On the backend, the application was developed using Spring Boot, offering a REST API to handle communication between the server and the client. For data management the application uses a MySQL database.
| Component | Description |
|---|---|
| Application Type | Web SPA with REST API |
| Frontend | Angular |
| Backend | Spring Boot |
| Database | MySQL |
| Languages | Java, TypeScript and JavaScript |
| IDE | Visual Studio Code |
| Auxiliary Tools | Postman (Visual Studio Extension), Git and GitHub |
| Tests | Unit, Integration and System (e2e) Tests |
| Testing Libraries | JUnit, AssertJ, Mockito, REST Assured, Selenium, Jasmine and Karma |
| Deployment | Docker |
| Development Process | Iterative and incremental, version control with Git and CI/CD with GitHub Actions |
The website relies on the following technologies for its execution:
- Node.js: a JavaScript runtime environment that allows executing code outside the browser, typically used to support server-side development. For additional details, visit the official Node.js web.
- npm: default package manager for Node.js, used to install and manage project dependencies. More information is available on the official npm website.
- Angular: a frontend framework designed for building dynamic Single Page Applications (SPAs). Learn more on the the Angular official web.
- Maven: build and dependency management tool for Java projects. For more information, consult the Maven official web.
- Spring Boot: a backend framework used to build Java-based web applications and RESTful APIs. For more details, visit the official Spring website. Main modules:
- Spring MVC: used to develop web applications and manage controllers.
- Spring Data: facilitates interaction with the database.
- Spring Security: handles authentication and authorization.
- MySQL: database used to store and manage the application data. For more information, consult the MySQL official website.

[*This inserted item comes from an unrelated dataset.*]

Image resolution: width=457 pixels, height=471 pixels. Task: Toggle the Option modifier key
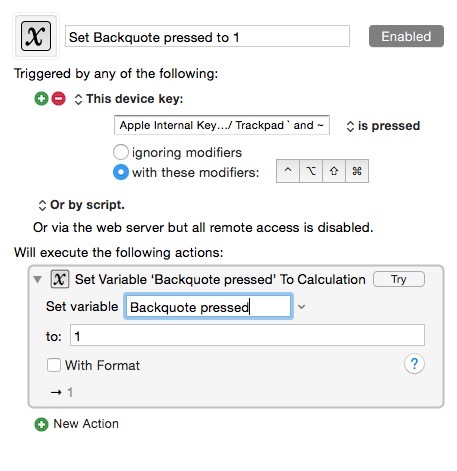click(x=311, y=171)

Docker is used as the containerization technology to deploy the application, ensuring a consistent and portable execution environment. For more information, please refer to the official Docker website.
The following IDEs and auxiliary tools were used during the development of this website:
- Visual Studio Code (VS Code) is a lightweight, open-source code editor developed by Microsoft. It offers powerful features such as debugging, version control, and extension support. It was used to develop both the client (frontend) and server(backend) of the website.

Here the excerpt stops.